Cuando hablamos del Sol, lo hacemos con tanta naturalidad que pocas veces nos detenemos a pensar de dónde viene su nombre. La estrella que nos da vida, la que marca los días y las estaciones, tiene detrás una historia lingüística tan antigua como la humanidad misma.
El término “Sol” proviene del latín Sol, nombre con el que los romanos designaban a la deidad solar, asociada al dios Sol Invictus, venerado como símbolo de poder, fertilidad y eternidad. Pero el origen es todavía más profundo: en la raíz indoeuropea sawel- o sóh₂wl̥ encontramos la base común que dio lugar a palabras semejantes en múltiples lenguas, como Sun en inglés, Sonne en alemán o Sól en islandés.
En las antiguas culturas, nombrar al astro rey no era un acto casual. Para los romanos, “Sol” no solo era luz, era también fuerza, divinidad y tiempo. Los griegos lo conocían como Helios, de donde hoy surgen palabras como heliocéntrico. Con el paso de los siglos, la herencia latina quedó marcada en el español, y así el término sobrevivió hasta nuestros días.

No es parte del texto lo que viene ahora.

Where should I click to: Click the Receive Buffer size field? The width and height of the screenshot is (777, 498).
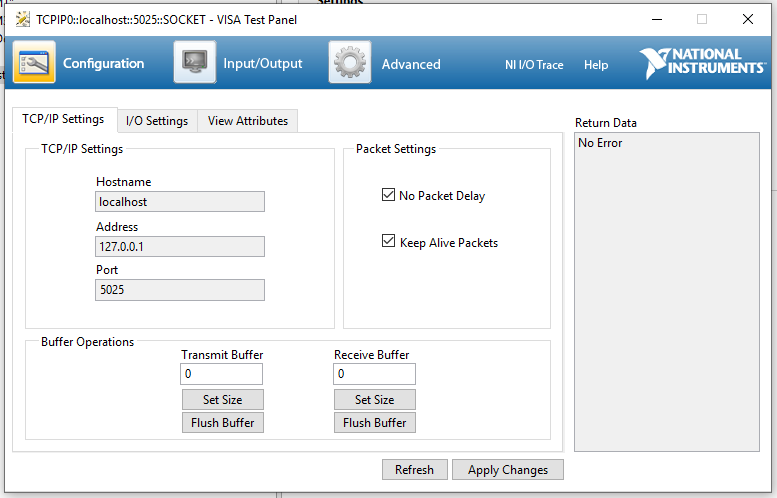click(374, 374)
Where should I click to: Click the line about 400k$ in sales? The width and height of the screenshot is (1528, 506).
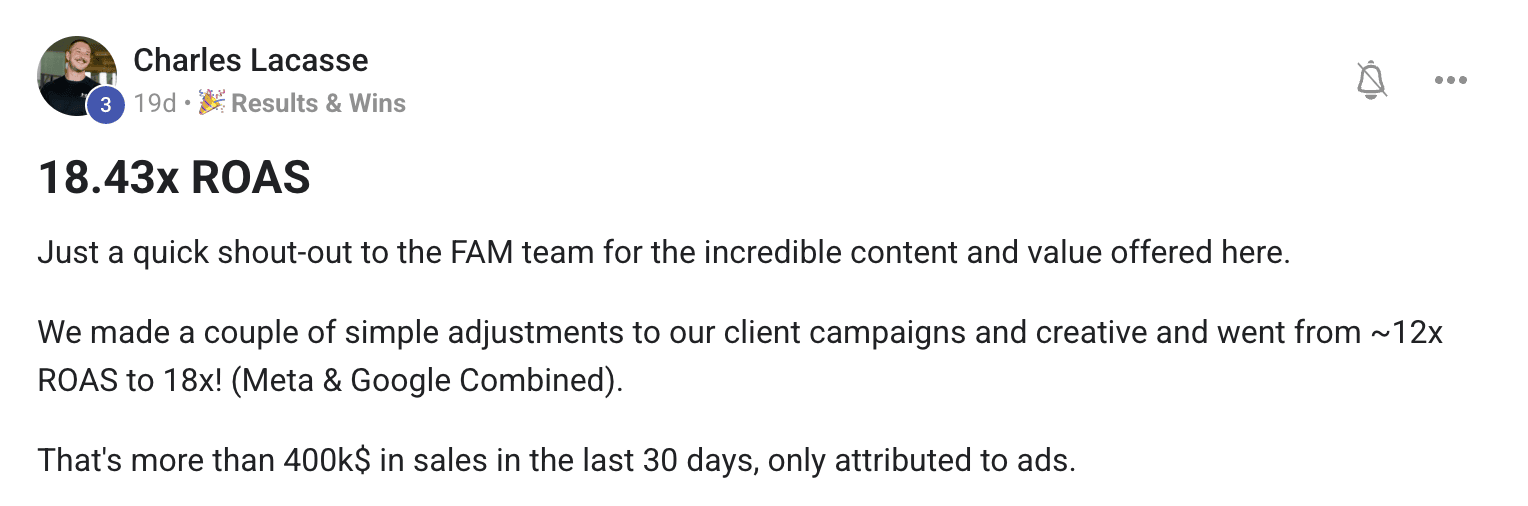tap(557, 462)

Lo sorprendente es que, pese a las diferentes lenguas y culturas, el nombre del Sol en casi todos los idiomas conserva un sonido parecido, como si desde la antigüedad existiera un reconocimiento universal a la importancia de la estrella que sostiene nuestra vida.
En otras palabras: al Sol se le llama Sol porque lo fue desde hace miles de años, y su nombre no es solo una etiqueta, sino un reflejo de la conexión ancestral entre el lenguaje, la religión y la astronomía.